# Are torch.sort() and torch.take() differentiable?

Hi there! I am customizing my own loss function using `torch.sort()` and `torch.take()` functions. However, with the custom loss function, a fully-connected feed-forward neural network (nothing special, with linear, ReLU and batch norm layers) does not learn well on the dataset. Therefore, I am wondering if there exist some issues with my loss function, e.g., the gradients are not back-propagated due to the use of these two functions. I checked the official document and also read some threads on Internet, but I don’t find any answers for that, unfortunately.
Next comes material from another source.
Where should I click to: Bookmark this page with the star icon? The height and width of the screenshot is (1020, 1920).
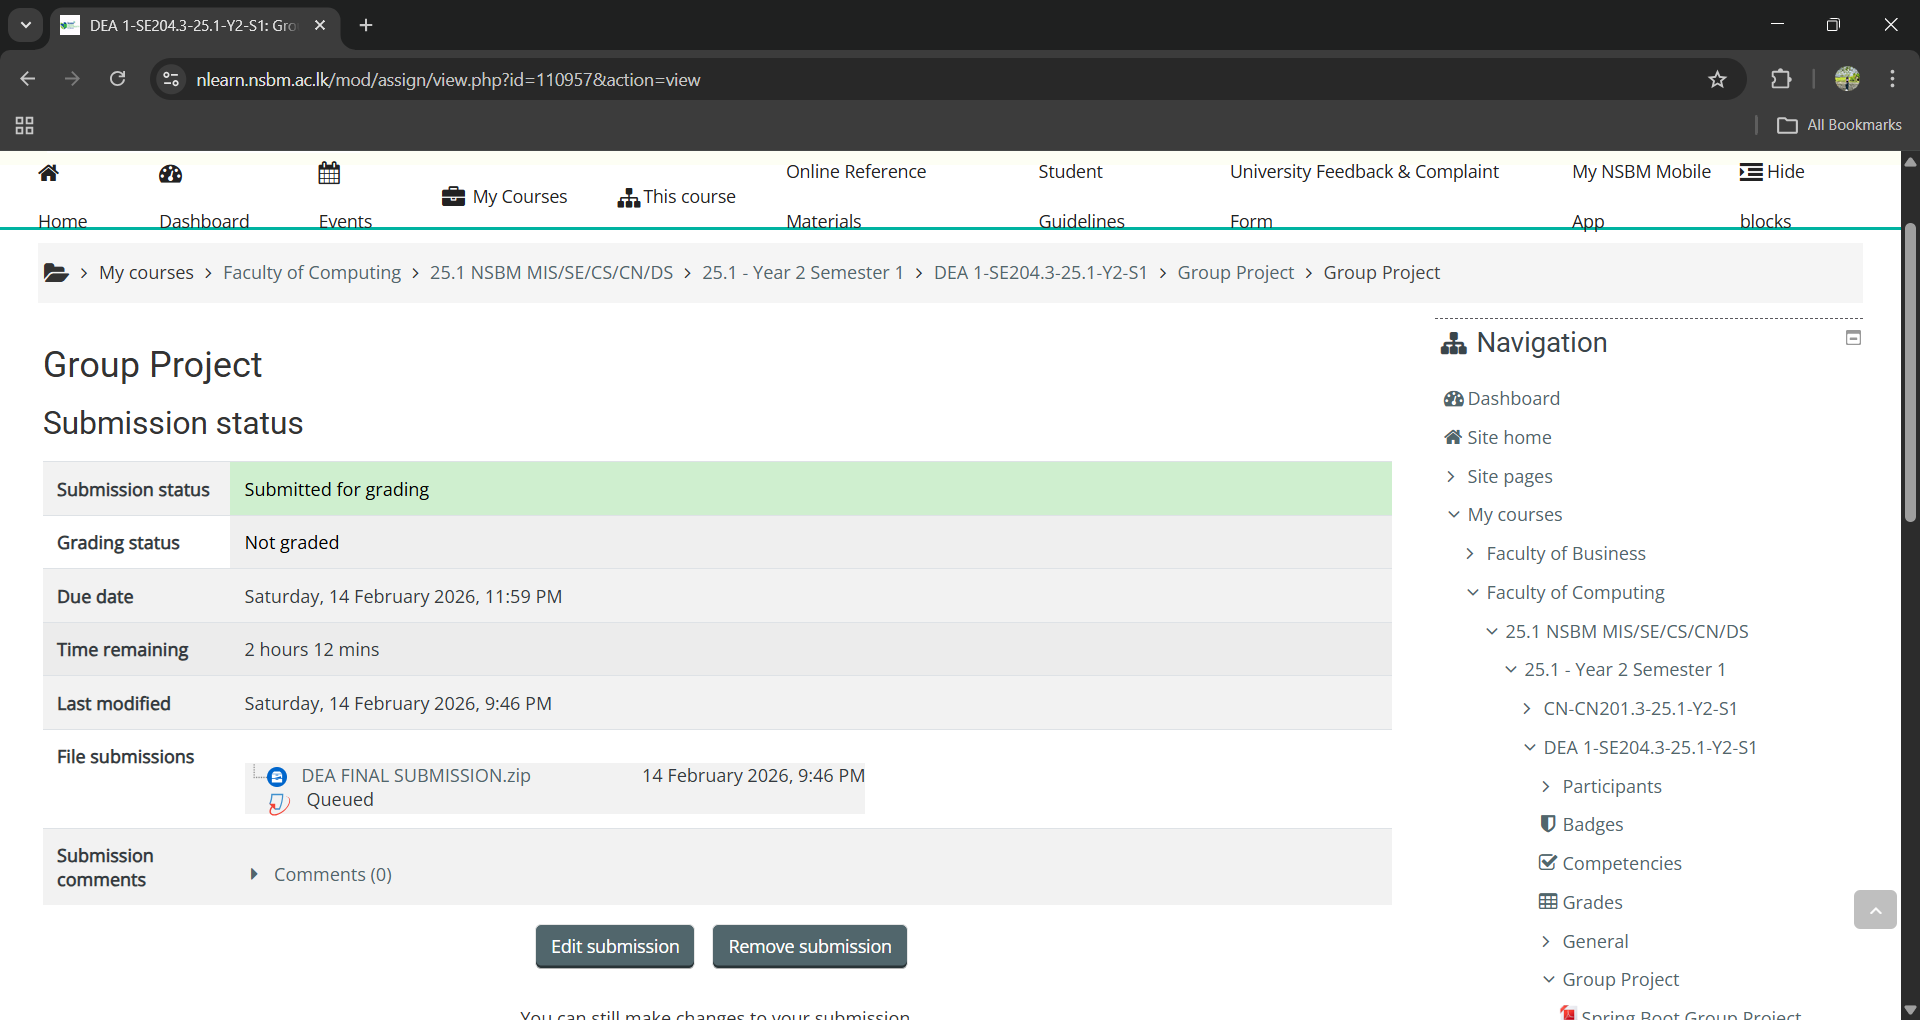pos(1717,80)
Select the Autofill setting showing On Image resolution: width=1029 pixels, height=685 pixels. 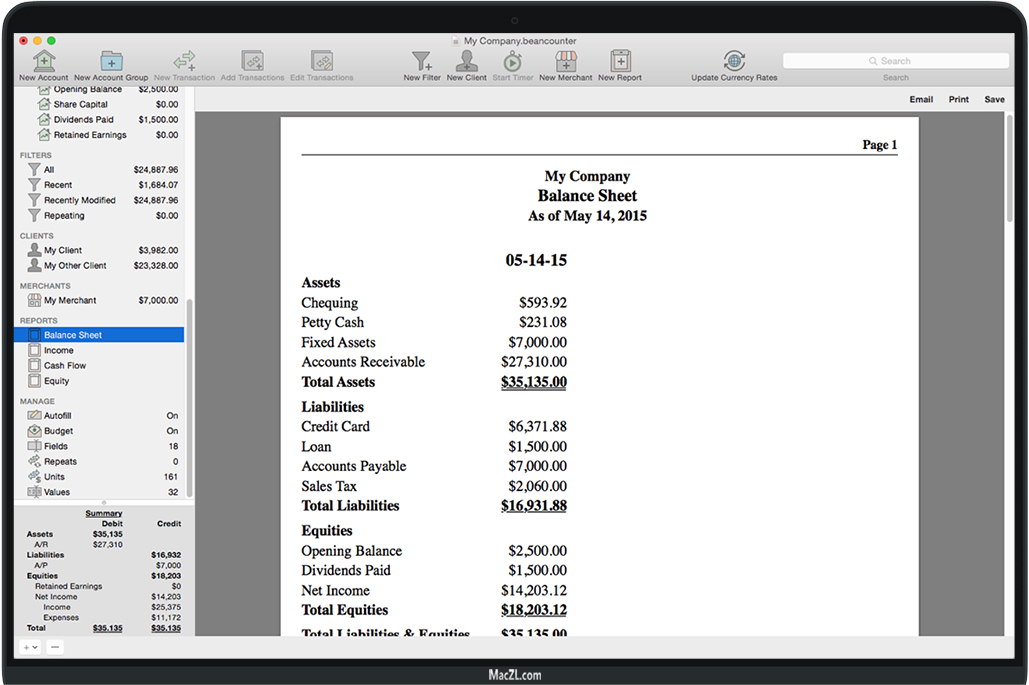click(57, 416)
By the way, my motivation of defining my loss function is to penalize the violation of monotonicity of two series of data. For example, I got two tensors `x, y` which contain the time-series of two variables, and I knew that `y` should increase/decrease as `x` increases/decreases. Hence, I sorted` x` (in ascending order) and recorded the index (which was done by `torch.sort()`), and re-ordered `y` using that index (which was done by `torch.take()`). Lastly, I just needed to check the difference between the consecutive pair of data in sorted `y` from which monotonicity can be checked.

I really appreciate any feedback and thanks in advance for your time!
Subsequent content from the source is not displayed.